→ **SELECTED EXTRACT**
## begin
By weak-* convergence of \(\tilde{m}_\lambda \) to \(m\) for \(\lambda \rightarrow 0^+\) and \(|| w ||_2\rightarrow 0\), \(\tilde{m}_{\lambda }((x-\varepsilon ,x+\varepsilon ))\) must converge to \(m_0((x-\varepsilon ,x+\varepsilon ))\). By the optimality conditions, we see that \(|m_0((x-\varepsilon ,x+\varepsilon ))|=|m_0(\{x\})|\), so that \(m_0(\{x\})\ne 0\) and \({{\mathrm{sign}}}m_0(\{x\})=\eta _0(x)\), hence the result. \(\square \)

In the Proof of Lemma 2, we have relied on the following result.

Proposition 4

([22, Th. 3.5],[4, Prop. 5]) Let \(m_0\) be an identifiable measure, if \(\lambda \rightarrow 0\) and \(|| w ||\rightarrow 0\) with \(\frac{|| w ||_2^2}{\lambda }\rightarrow 0\), then \(\tilde{m}_\lambda \) converges to \(m_0\) with respect to the weak-* topology.

3.3 Non-Degenerate Source Condition

The notion of extended signed support has strong connections with the source condition introduced in [6] to derive convergence rates for the Bregman distance.

Definition 4

(Source condition) A measure \(m_0\) satisfies the source condition if there exists \(p\in L^2(\mathbb {T})\) such that

$$\begin{aligned} \varPhi ^* p \in \partial {|| m_0 ||_{\text {TV}}}. \end{aligned}$$

In a finite-dimensional framework, the source condition is simply equivalent to the optimality of \(m_0\) for \((\mathcal {P}_0(y_0))\) given \(y_0=\varPhi m_0\). In the framework of Radon measures, the source condition amounts to assuming that \(m_0\) is a solution of \((\mathcal {P}_0(y_0))\) and that there exists a solution to \((\mathcal {D}_0(y_0))\). In fact, the source condition simply means that the conditions of Proposition 3 hold.

If one is interested in \(m_0\) being the unique solution of \((\mathcal {P}_0(y_0))\) for \(y_0=\varPhi m_0\) (in which case we say that \(m_0\) is identifiable), the source condition may be strengthened to give a sufficient condition.

Proposition 5

([12, Lemma 1.1]) Let \(m_0 = m_{x_0,a_0}\) be a discrete measure. If \(\varPhi _{x_0}\) has full rank, and if

  • there exists \(\eta \in {{\mathrm{Im}}}\varPhi ^*\) such that \(\eta \in \partial {|| m_0 ||_{\text {TV}}}\),

  • \(\forall \,s \notin {{\mathrm{Supp}}}(m_0), \quad |\eta (s)| < 1\),

then \(m_0\) is the unique solution of \((\mathcal {P}_0(y_0))\).
## end
→ **INFORMATION SHOWN**
## begin
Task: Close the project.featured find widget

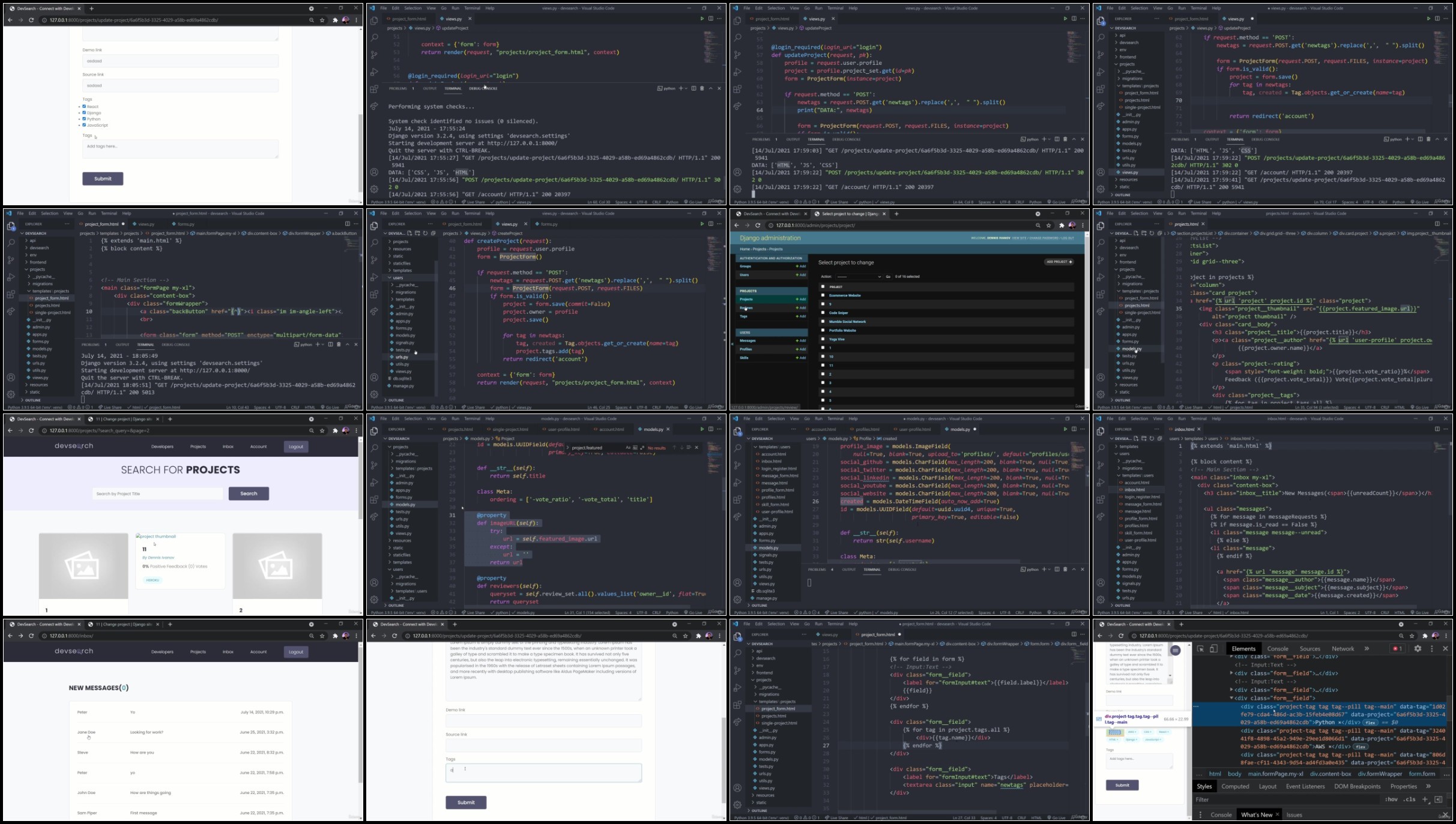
## end
→ **REQUIREMENT 1**
In the passage on the source condition, the source condition was introduced to derive convergence rates for what?
→ **REQUIREMENT 2**
Continue the passage on the source condition from its final sentence.

→ **EXPECTED ANSWER 1**
The Bregman distance.

→ **EXPECTED ANSWER 2**
In this paper, in view of Lemma 2, we strengthen a bit more the source condition so as to derive a global stability result concerning the support of the solutions of \(\mathcal {P}(y_0+w)\) (see Theorem 2).

Definition 5

(Non-degenerate source condition) Let \(m_0=m_{x_0,a_0}\) be a discrete measure, and \(\{x_{0,1},\ldots x_{0,N}\}={{\mathrm{Supp}}}m_0\). We say that \(m_0\) satisfies the non-degenerate source condition (NDSC) if

  • there exists \(\eta \in {{\mathrm{Im}}}\varPhi ^*\) such that \(\eta \in \partial {|| m_0 ||_{\text {TV}}}\).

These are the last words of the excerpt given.